Data items
BEGIN
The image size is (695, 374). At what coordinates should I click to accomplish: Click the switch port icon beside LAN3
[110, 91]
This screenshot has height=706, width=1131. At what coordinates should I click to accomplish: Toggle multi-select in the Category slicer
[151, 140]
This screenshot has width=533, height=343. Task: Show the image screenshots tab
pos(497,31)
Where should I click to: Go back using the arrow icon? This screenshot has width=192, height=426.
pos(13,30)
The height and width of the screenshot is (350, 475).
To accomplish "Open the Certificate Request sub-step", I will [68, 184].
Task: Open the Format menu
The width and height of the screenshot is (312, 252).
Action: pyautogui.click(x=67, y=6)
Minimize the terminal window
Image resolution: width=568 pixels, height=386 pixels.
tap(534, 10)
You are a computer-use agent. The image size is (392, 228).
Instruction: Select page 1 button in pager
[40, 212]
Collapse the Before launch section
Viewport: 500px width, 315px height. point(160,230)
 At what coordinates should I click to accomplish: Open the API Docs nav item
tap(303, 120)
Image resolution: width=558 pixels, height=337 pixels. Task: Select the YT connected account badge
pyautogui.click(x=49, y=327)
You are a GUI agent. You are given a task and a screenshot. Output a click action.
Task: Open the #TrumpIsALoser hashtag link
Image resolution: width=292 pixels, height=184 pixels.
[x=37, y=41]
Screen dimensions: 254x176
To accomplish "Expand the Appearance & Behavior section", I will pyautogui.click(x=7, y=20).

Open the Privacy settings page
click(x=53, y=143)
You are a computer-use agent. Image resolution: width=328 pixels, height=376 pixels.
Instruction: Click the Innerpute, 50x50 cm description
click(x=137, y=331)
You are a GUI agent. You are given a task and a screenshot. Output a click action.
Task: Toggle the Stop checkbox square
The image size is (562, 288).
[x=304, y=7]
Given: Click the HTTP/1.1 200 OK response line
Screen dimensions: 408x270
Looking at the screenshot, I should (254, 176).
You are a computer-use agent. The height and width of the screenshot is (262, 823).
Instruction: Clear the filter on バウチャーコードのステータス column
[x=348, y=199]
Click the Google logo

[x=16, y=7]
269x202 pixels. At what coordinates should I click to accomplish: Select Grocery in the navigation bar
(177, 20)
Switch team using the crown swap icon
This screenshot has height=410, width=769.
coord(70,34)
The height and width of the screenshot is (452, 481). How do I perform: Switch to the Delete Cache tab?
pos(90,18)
END
Problem to work on:
Output the data in full, precisely as it appears above.

Problem solution:
The image size is (695, 374). At what coordinates should I click to accomplish: Click the switch port icon beside LAN3
[110, 91]
This screenshot has height=706, width=1131. At what coordinates should I click to accomplish: Toggle multi-select in the Category slicer
[151, 140]
This screenshot has width=533, height=343. Task: Show the image screenshots tab
pos(497,31)
Where should I click to: Go back using the arrow icon? This screenshot has width=192, height=426.
pos(13,30)
The height and width of the screenshot is (350, 475).
To accomplish "Open the Certificate Request sub-step", I will [68, 184].
Task: Open the Format menu
The width and height of the screenshot is (312, 252).
Action: pyautogui.click(x=67, y=6)
Minimize the terminal window
Image resolution: width=568 pixels, height=386 pixels.
tap(534, 10)
You are a computer-use agent. The image size is (392, 228).
Instruction: Select page 1 button in pager
[40, 212]
Collapse the Before launch section
Viewport: 500px width, 315px height. point(160,230)
 At what coordinates should I click to accomplish: Open the API Docs nav item
tap(303, 120)
Image resolution: width=558 pixels, height=337 pixels. Task: Select the YT connected account badge
pyautogui.click(x=49, y=327)
You are a GUI agent. You are given a task and a screenshot. Output a click action.
Task: Open the #TrumpIsALoser hashtag link
Image resolution: width=292 pixels, height=184 pixels.
[x=37, y=41]
Screen dimensions: 254x176
To accomplish "Expand the Appearance & Behavior section", I will pyautogui.click(x=7, y=20).

Open the Privacy settings page
click(x=53, y=143)
You are a computer-use agent. Image resolution: width=328 pixels, height=376 pixels.
Instruction: Click the Innerpute, 50x50 cm description
click(x=137, y=331)
You are a GUI agent. You are given a task and a screenshot. Output a click action.
Task: Toggle the Stop checkbox square
The image size is (562, 288).
[x=304, y=7]
Given: Click the HTTP/1.1 200 OK response line
Screen dimensions: 408x270
Looking at the screenshot, I should (254, 176).
You are a computer-use agent. The height and width of the screenshot is (262, 823).
Instruction: Clear the filter on バウチャーコードのステータス column
[x=348, y=199]
Click the Google logo

[x=16, y=7]
269x202 pixels. At what coordinates should I click to accomplish: Select Grocery in the navigation bar
(177, 20)
Switch team using the crown swap icon
This screenshot has height=410, width=769.
coord(70,34)
The height and width of the screenshot is (452, 481). How do I perform: Switch to the Delete Cache tab?
pos(90,18)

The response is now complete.